### Texte extrait
La procédure collégiale a été définie lorsque le patient ne peut pas exprimer sa volonté et qu’il est décidé d’une limitation ou d’un arrêt des traitements. Elle est engagée par le médecin (en charge du patient) de sa propre initiative ou au vu des directives anticipées, ou encore à la demande de la personne de confiance, de la famille ou de l’un des proches. La décision d’arrêt des traitements prend en compte les souhaits du patient en cas de rédaction des directives anticipées ou de désignation de la personne de confiance, de l’avis de la famille et des proches et de l’avis du titulaire de l’autorité parentale quand le patient est mineur. Cette procédure s’applique aux cas du patient maintenu artificiellement en vie et du patient en phase avancée ou terminale d’une pathologie incurable.
Les étapes de la procédure collégiale, initiée par le médecin en charge du patient, sont ainsi : d’abord, collecte des informations concernant les souhaits du patient et de ses proches, consultation d’un autre médecin (médecin consultant) qui n’a aucun lien hiérarchique avec le médecin en charge du patient (l’idée est d’avoir un regard extérieur, selon l’ordre des médecins), consultation de l’équipe soignante, éventuellement, consultation d’un second médecin consultant, enfin, décision finale du médecin en charge du patient, qui doit être motivée, prise en conscience, éventuellement à justifier en cas de contradiction avec les directives anticipées. Ces étapes sont "tracées" dans le dossier médical du patient.
Le principe de la procédure collégiale a été adopté par le législateur avec trois objectifs : le refus de l’obstination déraisonnable dans le seul intérêt du patient, la préservation du patient de toute décision médicale solitaire et arbitraire, et la protection juridique du médecin pour lui éviter des poursuites pénales.
On note d’ailleurs que les recours contre la procédure collégiale sont des recours administratifs et pas pénaux et la validation de la procédure collégiale protège définitivement le médecin de poursuites judiciaires (car au-delà de la loi, les recours ont été rejetés, recours visant à interpréter d’une manière ou d’une autre la loi).

### Données enregistrées
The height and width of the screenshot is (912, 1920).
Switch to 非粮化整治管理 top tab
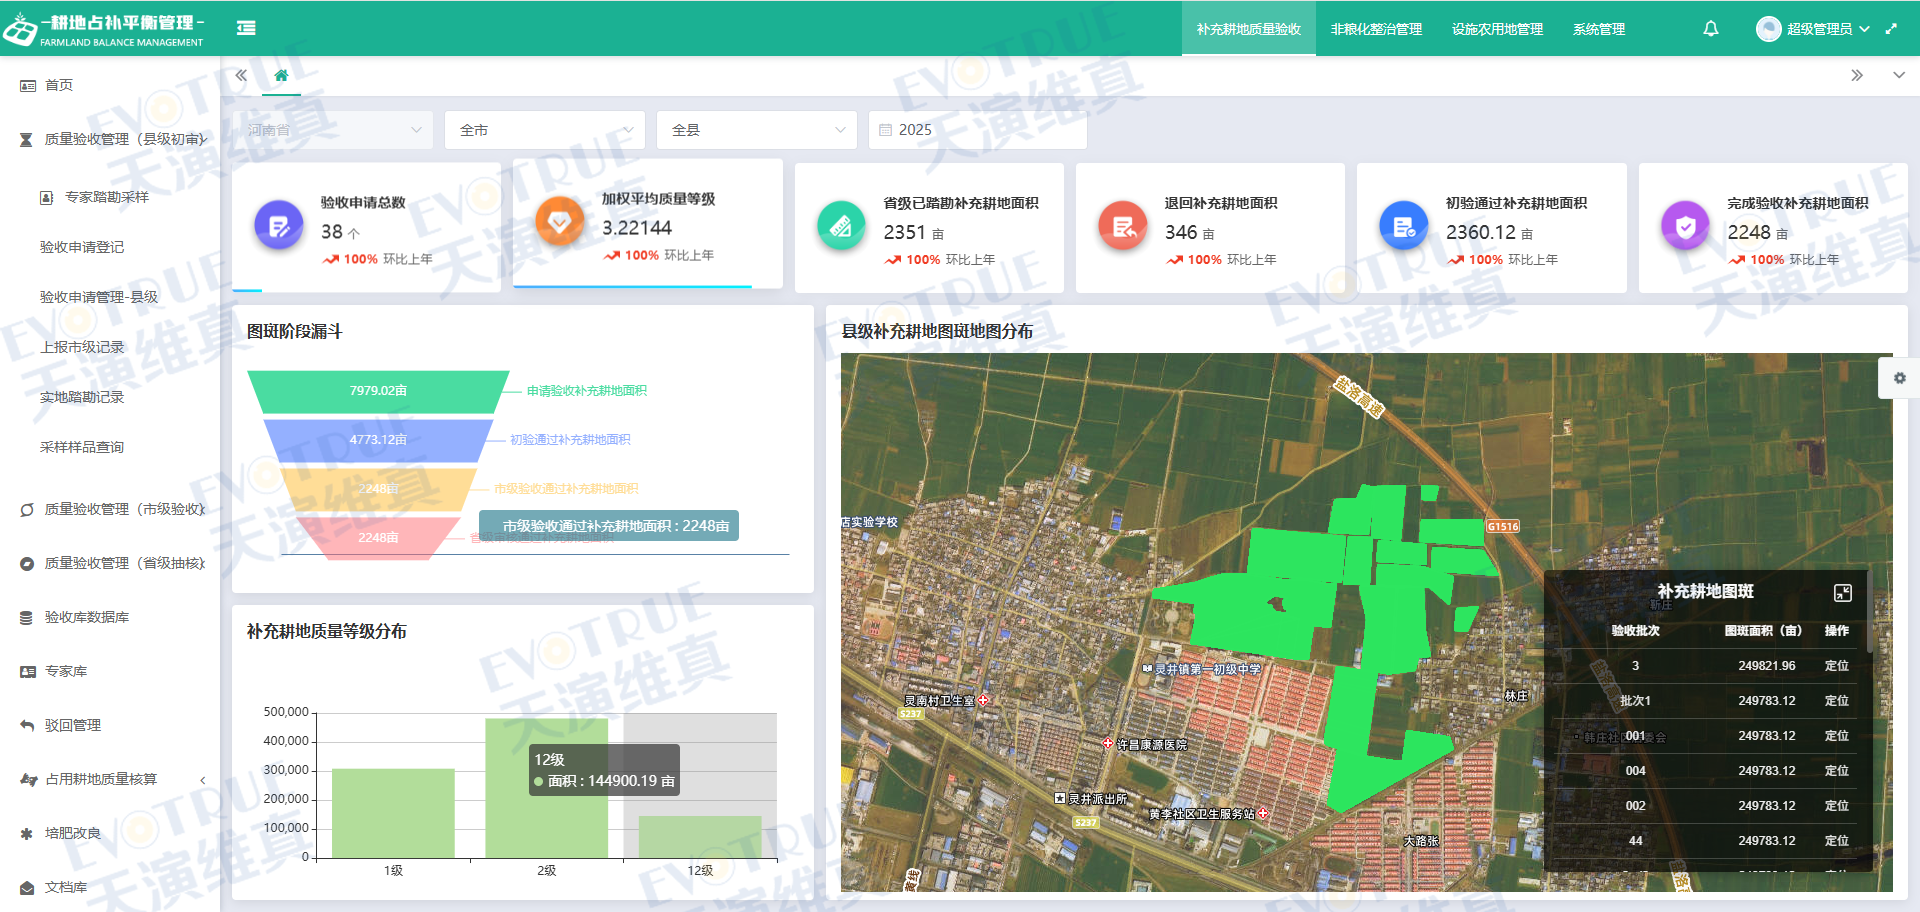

### Votre objectif
D'après le texte sur la procédure collégiale, à quels cas de patient cette procédure s'applique-t-elle ?

### Zone de réponse
Au patient maintenu artificiellement en vie et au patient en phase avancée ou terminale d'une pathologie incurable.